The findings reported in this article indicate an urgent need to implement a series of practical measures, underpinned by the health policies of the Andalusia Health Service, with the collaboration of primary care and hospital managements. It is vital to emphasise that following the same strategy as currently and failing to change the approach to managing DFUs will not lead to improving outcomes, no matter how much professionals at an individual level strive to do so.
Conclusion
The characteristics of a typical patient with DFUs referred to the specialist APN was that of a man aged 69 years. This knowledge allows for better understanding of the type of training health professionals need, as well as the preventive measures to be adopted, to help identify and target patients who require healthcare input.
The findings show that patients with neuro‑ischaemic ulcers have a higher risk of amputation and a higher mortality rate than those with neuropathic ulcers. Time to healing and improvement for these types of ulcers was poor, with the proportion of amputations and deaths remaining high. From the data reviewed, it is clear that, once a DFU has been diagnosed, it is difficult to prevent amputation and death.
The strategy implemented in Distrito Sanitario Poniente de Almería, which included the introduction of the specialist APN role, resulted in only a slight improvement in outcomes. The authors are therefore considering the development and implementation of a rapid, agile and practical clinical pathway between primary care and secondary care, so that all patients who have been identified as having a foot at risk of developing DFU will promptly receive appropriate preventive and health promotion measures. Co‑ordination between primary and secondary care is key to improving continuity of care, with the specialist APN playing a vital clinical role.

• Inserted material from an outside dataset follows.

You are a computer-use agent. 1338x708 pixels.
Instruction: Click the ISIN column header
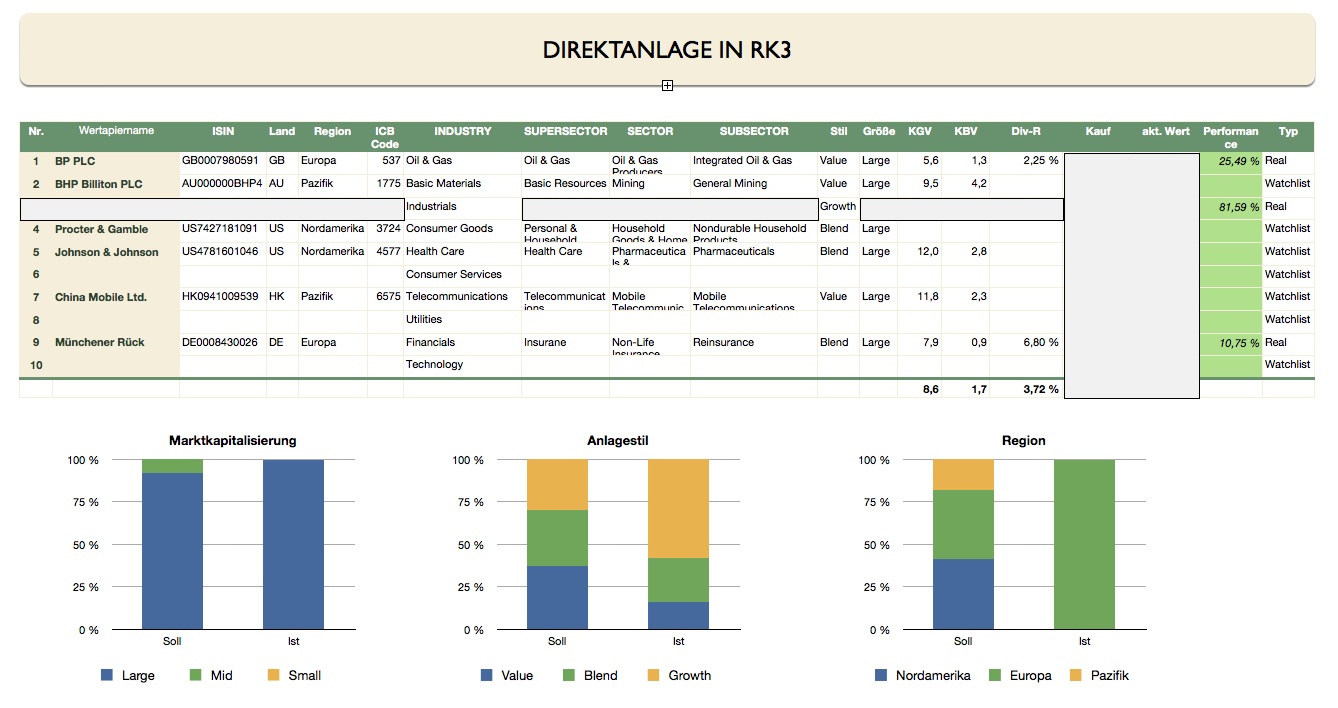[223, 131]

It is also imperative to provide education programmes for nurses working with populations at risk of DFUs, to ensure that they are able to recognise the risk factors and have an understanding of when there is a need for referral to specialist nursing or hospital services.
Key Points
- Early diagnosis of diabetic foot ulcers (DFUs) is essential to ensure prompt action and avoid prolonged healing times, highlighting the need for specialist care and co-ordination with hospital services
- Patients with neuro-ischaemic ulcers have a higher risk of amputation and mortality compared to those with neuropathic ulcers, highlighting the importance of personalised interventions and close monitoring
- The implementation of practical measures and collaborative care between primary care and hospital services is essential for improving outcomes for this patient group
- Educational programmes for nurses are vital to enable them to recognise risk factors, facilitate early referral and provide appropriate care to patients at risk of developing DFUs
CPD reflective questions
- How can healthcare systems improve co-ordination to enhance the treatment of diabetic foot ulcers and reduce the risk of amputations and mortality?
- What role can advanced practice nurses play in the early detection, treatment and prevention of diabetic foot ulcers?
- How can patient education and self-care strategies be improved to empower people with diabetes to better manage their foot health and prevent complications such as ulcers and amputations?